Abonnez-vous à Universalis pour 1 euro

DING YANYONG[TING YEN-YONG](1904-1978)

Une voie moyenne

En peinture à l'huile, Ding a suivi une voie moyenne, à égale distance, d'une part, du Xu Beihong (alias Jupéon) et de Wu Zuoren (alias Ou Sogène) qui, ignorant tout de l'évolution de la peinture moderne occidentale, n'ont pas su dépasser les leçons d'un académisme en décomposition hérité du xixe siècle, et, d'autre part, de la jeune école de peinture de Taiwan et de Hong Kong qui, mieux informée que lui peut-être des derniers développements op et pop à l'étranger, s'est détachée de ses assises chinoises. Il a pris pour point de départ la peinture de Matisse, dont les inflexions souples et elliptiques sont par elles-mêmes proches de l'esthétique chinoise, et il a renchéri encore sur l'aspect calligraphique de cet art, travaillant avec une matière très mince, quelquefois même monochrome, et accordant au pinceau cette fonction et cette autorité suprême que seul un artiste chinois pouvait concevoir. La peinture à l'huile de Ding nous fait entrevoir la possibilité d'une nouvelle définition du terme « peinture chinoise », qui ne se référerait plus alors à un critère étroitement technique, mais embrasserait toute œuvre exécutée par un peintre chinois, quel que soit le médium choisi. C'est en effet l'esthétique et même le langage formel de la discipline chinoise traditionnelle qui en sont arrivés à sous-tendre la totalité de son activité artistique.
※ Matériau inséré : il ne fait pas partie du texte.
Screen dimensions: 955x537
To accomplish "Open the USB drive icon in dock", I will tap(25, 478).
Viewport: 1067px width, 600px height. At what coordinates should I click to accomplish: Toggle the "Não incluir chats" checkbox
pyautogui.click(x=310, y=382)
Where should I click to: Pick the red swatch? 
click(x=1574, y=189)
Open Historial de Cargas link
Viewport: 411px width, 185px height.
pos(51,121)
Dans cette technique traditionnelle, Ding dispose d'une virtuosité avec laquelle peu d'artistes chinois pourraient rivaliser ; il use exclusivement du gros pinceau à poils doux, un instrument hypersensible et difficile à contrôler, que la majorité des peintres actuels n'ose plus guère utiliser, et qu'il emploie à main levée et « pointe centrée », la méthode la plus exigeante qui soit. Non pourtant que sa peinture ne soit exempte de certaines faiblesses : emporté par sa facilité, par un excès d'assurance – il pourrait presque peindre d'instinct, les yeux bandés ! – et victime surtout de ces obligations de courtoisie qui sont la plaie commune des peintres chinois ayant acquis la notoriété et astreignent l'artiste à produire à tout moment au pied levé pour ne pas décevoir l'attente d'innombrables amis, connaissances et visiteurs divers, il est tenté parfois de s'en remettre à un vocabulaire stéréotypé, à des archétypes de composition et à des tours de main quasi mécaniques, ce qui entraîne une production abondante et superficielle où le pinceau, toujours infaillible pourtant, manque quelquefois de concentration et n'est plus suffisamment guidée par la nécessité intérieure. Mais ce dangereux penchant à la virtuosité est largement compensé et racheté par la générosité d'un dynamisme créateur en perpétuelle éruption. Son égocentrisme, qui paraît parfois confiner à la mégalomanie, présente en fait une naïveté roublarde qui n'est pas sans rappeler la verve agressive et malicieuse des maîtres du Chan. Ses audaces formelles pourraient trouver un écho dans certaines audaces japonaises : on pense en particulier à Tomioka Tessai ; mais, s'il fallait comparer Ding et Tessai (et une peinture comme son savoureux Zhong Kui suggère tout naturellement le rapprochement), c'est à l'avantage de Ding que tournerait finalement la comparaison (ce qui n'est pas peu dire, si l'on songe que Tessai reste pour les Japonais un de leurs plus grands peintres modernes), car, à vitalité égale, la peinture de Ding, même au plus débridé de son improvisation, reste toujours soutenue par une rigoureuse discipline du pinceau, tandis que cette ossature technique fait cruellement défaut chez le maître japonais.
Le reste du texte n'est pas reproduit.